Non erano per esempio in grado di indicarle quali passi dovesse intraprendere per ottenere eventuali aiuti finanziari o deduzioni dalle tasse per compensare parzialmente i costi supplementari dall’acquisto di alimenti privi di glutine. Inoltre il medico rifiutava di farle fare i controlli a cui aveva sempre dovuto sottoporsi a scadenze regolari in Italia.

“Non capiva perché volessi fare quei test, non sapeva che l’organismo non riesce più ad assimilare certe sostanze, che il valore nutritivo di una dieta priva di glutine è parzialmente ridotto e di conseguenza si possono avere delle carenze di certe vitamine e altri importanti micronutrienti che devono dunque essere trattate”.

Scoraggiata e non sapendo a chi rivolgersi, Morena ha deciso di sottoporsi al check up annuale completo laddove lo aveva sempre fatto: a Teramo. Non essendo più residente in Italia, non poteva però più beneficiare di queste prestazioni come servizio sanitario pubblico. Doveva farlo nel regime libero-professionale. Concretamente ciò significa pagare tutto di tasca propria.

Delusione, ma senza rancori

Morena non intende tuttavia fare eternamente la spola tra Berna e Teramo, per sottoporsi agli esami medici che necessita. Ha dunque cambiato medico. La situazione è migliorata, ma non tutti i problemi sono stati risolti. “Mi ha fatto delle analisi, ma non tutti i controlli. Perlomeno questo medico sa che mi deve dare delle vitamine e controllare certe cose”, commenta.

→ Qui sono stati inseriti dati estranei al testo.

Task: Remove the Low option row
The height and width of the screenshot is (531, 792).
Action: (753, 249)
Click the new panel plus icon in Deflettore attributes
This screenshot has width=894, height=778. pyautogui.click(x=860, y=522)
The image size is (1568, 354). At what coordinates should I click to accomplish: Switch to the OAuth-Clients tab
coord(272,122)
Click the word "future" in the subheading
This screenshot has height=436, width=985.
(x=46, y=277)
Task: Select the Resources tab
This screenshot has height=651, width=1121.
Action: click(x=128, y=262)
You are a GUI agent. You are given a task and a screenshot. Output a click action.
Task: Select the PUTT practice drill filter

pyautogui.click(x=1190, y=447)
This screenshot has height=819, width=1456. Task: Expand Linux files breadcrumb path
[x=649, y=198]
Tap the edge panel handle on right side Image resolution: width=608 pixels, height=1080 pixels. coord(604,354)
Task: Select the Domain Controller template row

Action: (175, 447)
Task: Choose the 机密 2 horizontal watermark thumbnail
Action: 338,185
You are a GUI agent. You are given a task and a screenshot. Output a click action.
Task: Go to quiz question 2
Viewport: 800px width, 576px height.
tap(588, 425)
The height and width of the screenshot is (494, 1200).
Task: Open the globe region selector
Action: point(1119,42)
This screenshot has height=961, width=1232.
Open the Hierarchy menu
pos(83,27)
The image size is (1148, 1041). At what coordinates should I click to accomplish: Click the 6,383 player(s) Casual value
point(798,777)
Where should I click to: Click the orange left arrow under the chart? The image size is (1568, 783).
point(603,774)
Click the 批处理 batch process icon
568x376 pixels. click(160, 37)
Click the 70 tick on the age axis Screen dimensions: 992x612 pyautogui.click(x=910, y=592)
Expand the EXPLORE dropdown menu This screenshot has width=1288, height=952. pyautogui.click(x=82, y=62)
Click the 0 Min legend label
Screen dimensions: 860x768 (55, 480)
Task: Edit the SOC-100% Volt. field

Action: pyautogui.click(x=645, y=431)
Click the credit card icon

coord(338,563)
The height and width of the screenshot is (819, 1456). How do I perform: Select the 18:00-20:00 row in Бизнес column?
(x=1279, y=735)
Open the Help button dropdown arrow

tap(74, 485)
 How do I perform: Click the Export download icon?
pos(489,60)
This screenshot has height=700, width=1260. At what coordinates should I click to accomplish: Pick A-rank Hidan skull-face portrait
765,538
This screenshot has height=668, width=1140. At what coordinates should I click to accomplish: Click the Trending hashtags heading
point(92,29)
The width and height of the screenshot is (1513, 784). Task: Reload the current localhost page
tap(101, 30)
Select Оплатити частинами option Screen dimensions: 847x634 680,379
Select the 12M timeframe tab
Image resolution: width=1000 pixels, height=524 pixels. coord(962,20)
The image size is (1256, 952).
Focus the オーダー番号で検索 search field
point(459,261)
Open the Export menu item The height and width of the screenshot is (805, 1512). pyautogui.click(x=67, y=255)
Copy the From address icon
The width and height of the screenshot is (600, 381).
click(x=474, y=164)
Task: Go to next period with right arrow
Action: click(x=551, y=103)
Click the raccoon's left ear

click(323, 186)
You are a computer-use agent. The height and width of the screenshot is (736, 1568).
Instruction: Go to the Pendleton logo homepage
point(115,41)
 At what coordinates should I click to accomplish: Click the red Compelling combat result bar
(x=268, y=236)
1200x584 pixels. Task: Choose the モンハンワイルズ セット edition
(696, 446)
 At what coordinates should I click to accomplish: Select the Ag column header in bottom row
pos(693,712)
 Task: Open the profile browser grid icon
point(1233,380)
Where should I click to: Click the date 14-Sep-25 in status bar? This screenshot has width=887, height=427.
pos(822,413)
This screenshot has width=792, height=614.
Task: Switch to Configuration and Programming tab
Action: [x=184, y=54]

Per ora, fa ancora a Teramo il controllo annuale per l’osteoporosi e altri esami che non le sono prescritti dal medico di Berna. Morena è delusa: “Credevo che il medico avrebbe saputo guidarmi, consigliarmi su quello che dovevo fare, a chi rivolgermi, come quando ero in Italia. Invece mi sono dovuta arrangiare da sola, chiedendo a conoscenti”.

Nonostante lo sconforto che a volte l’assale di fronte all’interminabile corsa ad ostacoli del complicato sistema sanitario elvetico, la sua indole ottimista le fa sperare che riuscirà a venirne a capo. “Forse ho solo avuto sfortuna, sono capitata male”, dice per farsi coraggio.

Se molti angoli del labirinto sanitario svizzero per lei sono ancora completamente bui, una cosa le sembra chiara: “Quello che ho capito è che qui paghi, paghi, poi alla fine magari non hai diritto a niente… Non lo dico solo io, anche i miei pazienti me lo ripetono”, ammicca sorridente la giovane infermiera.